In other words, yikes. 

Now, this paper was written before the announcement about Kalshi’s partnerships with CNN and CNBC. The incentives created by these partnerships raise other concerns.

Andy Hall gives this hypothetical scenario:

It’s October, 2028. JD Vance and Mark Cuban are locked in a virtual tie for the presidential election. Suddenly, Vance’s price starts surging on prediction markets. CNN, which offers breathless, round-the-clock coverage of prediction-market prices through its partnership with Kalshi, documents the spike in great detail.

Meanwhile, no one knows why the price started spiking in the first place. Democrats insist the market is “rigged.” They point to evidence that a large batch of suspicious trades moved the market without any new polls or other apparent new reason to start favoring Vance.
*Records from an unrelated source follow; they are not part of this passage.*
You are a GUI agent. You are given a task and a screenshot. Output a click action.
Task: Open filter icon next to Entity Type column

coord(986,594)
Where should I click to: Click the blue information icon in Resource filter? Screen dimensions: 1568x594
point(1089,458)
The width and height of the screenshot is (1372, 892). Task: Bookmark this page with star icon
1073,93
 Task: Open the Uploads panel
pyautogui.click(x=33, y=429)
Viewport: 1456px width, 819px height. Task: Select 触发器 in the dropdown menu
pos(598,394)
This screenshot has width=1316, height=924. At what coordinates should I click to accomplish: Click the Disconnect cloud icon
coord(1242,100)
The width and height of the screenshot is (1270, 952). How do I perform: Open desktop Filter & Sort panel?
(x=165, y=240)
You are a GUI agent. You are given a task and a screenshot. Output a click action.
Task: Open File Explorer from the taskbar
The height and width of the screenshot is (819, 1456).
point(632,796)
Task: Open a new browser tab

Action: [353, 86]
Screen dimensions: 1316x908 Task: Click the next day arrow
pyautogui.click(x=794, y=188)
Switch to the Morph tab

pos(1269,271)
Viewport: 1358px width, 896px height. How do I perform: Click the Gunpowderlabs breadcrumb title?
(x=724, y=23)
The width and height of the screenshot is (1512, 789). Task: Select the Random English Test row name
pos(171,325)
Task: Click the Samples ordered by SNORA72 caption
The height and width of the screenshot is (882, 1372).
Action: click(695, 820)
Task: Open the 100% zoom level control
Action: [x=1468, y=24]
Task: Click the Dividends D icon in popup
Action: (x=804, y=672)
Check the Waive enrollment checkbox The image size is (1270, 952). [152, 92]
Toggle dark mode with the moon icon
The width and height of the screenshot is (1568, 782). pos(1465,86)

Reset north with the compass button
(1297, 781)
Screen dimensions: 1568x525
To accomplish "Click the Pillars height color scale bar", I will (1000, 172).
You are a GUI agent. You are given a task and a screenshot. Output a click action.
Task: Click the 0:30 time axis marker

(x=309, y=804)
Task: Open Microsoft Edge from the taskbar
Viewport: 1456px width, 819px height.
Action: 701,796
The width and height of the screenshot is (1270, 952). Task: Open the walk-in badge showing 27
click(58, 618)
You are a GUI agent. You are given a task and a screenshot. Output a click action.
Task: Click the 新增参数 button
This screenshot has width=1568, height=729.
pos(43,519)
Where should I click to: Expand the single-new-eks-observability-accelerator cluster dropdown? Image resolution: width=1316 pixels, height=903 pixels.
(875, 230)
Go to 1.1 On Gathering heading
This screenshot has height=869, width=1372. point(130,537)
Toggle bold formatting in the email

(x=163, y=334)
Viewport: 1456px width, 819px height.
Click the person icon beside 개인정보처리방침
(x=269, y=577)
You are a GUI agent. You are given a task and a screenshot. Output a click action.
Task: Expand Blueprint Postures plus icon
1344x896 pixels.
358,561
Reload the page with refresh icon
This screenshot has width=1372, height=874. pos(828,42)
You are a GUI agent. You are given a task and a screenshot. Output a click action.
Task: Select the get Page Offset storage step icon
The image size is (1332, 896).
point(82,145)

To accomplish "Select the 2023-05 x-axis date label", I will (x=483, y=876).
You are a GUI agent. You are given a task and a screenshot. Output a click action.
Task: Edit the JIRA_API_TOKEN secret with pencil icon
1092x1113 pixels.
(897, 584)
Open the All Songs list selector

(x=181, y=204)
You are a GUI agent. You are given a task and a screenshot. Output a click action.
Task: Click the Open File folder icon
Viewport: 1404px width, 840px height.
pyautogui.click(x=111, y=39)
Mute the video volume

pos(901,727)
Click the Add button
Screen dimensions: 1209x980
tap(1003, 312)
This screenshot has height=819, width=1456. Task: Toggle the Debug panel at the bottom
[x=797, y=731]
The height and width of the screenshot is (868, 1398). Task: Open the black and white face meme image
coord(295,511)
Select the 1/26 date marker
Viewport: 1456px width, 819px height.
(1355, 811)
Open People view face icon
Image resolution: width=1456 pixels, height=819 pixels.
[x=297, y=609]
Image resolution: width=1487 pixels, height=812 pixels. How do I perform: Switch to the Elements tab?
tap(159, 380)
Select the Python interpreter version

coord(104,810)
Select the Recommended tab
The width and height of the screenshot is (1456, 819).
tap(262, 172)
The New York Times runs a story claiming that traders backed by the Saudi Arabian sovereign wealth fund are placing large bets on the election markets in order to drive favorable Vance coverage on CNN. Republicans say the price is justified, point out that there’s no evidence price spikes influence election outcomes anyway, and accuse Democrats of trying to stifle free speech and censor real information about the election. No one can immediately figure out what’s true.

Hall runs through previous attempts to manipulate markets. He notes that manipulation is not easy, nor is it clear that any manipulations will affect voters enough to decide the outcome of an election. But if markets are low in liquidity – i.e., there isn’t much betting activity or money being wagered – they get easier to manipulate. 

Hall has a number of policy suggestions for the media, prediction market companies, and the government itself. For the media, one of the most important is to take account of liquidity.

The question is, however, whether media outlets can be trusted to do so, or whether the promise of a new “update” to a political race – no matter how chimerical – is too hard to resist.